§ Task input:

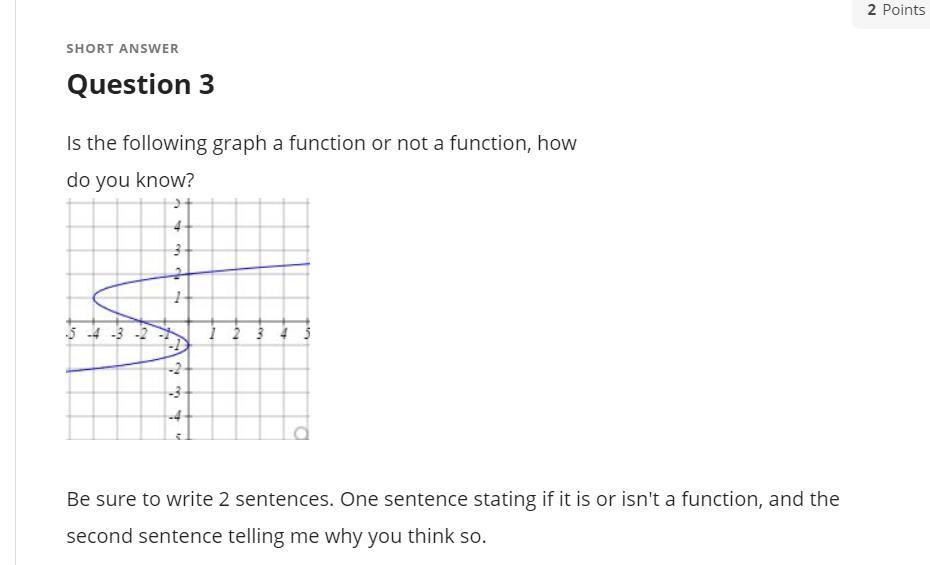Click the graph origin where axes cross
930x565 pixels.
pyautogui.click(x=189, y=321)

--

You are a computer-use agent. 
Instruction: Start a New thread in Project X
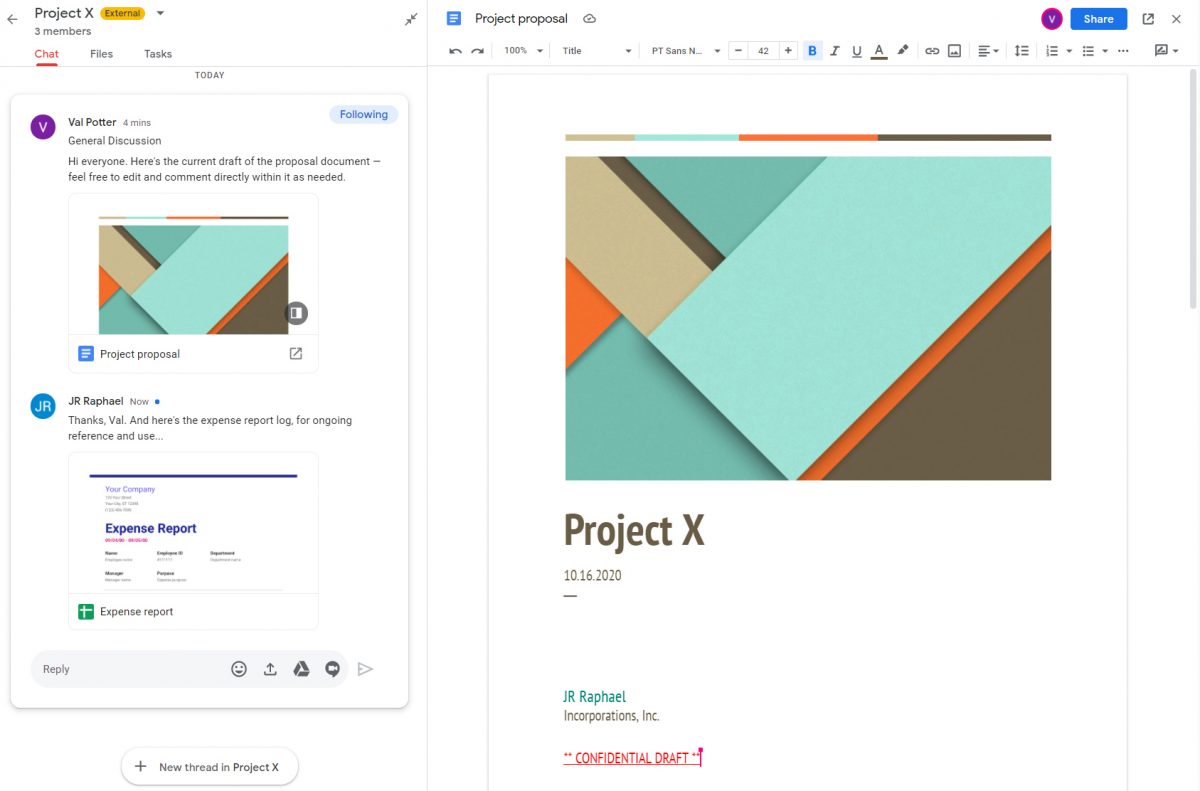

§ Task to carry out:
Begin with the line that has "You are a computer-use agent." in the listing above and end after the line that has "Instruction: Start a New thread in Project X"; output those lines exactly.

§ Result of this exercise:
You are a computer-use agent. 
Instruction: Start a New thread in Project X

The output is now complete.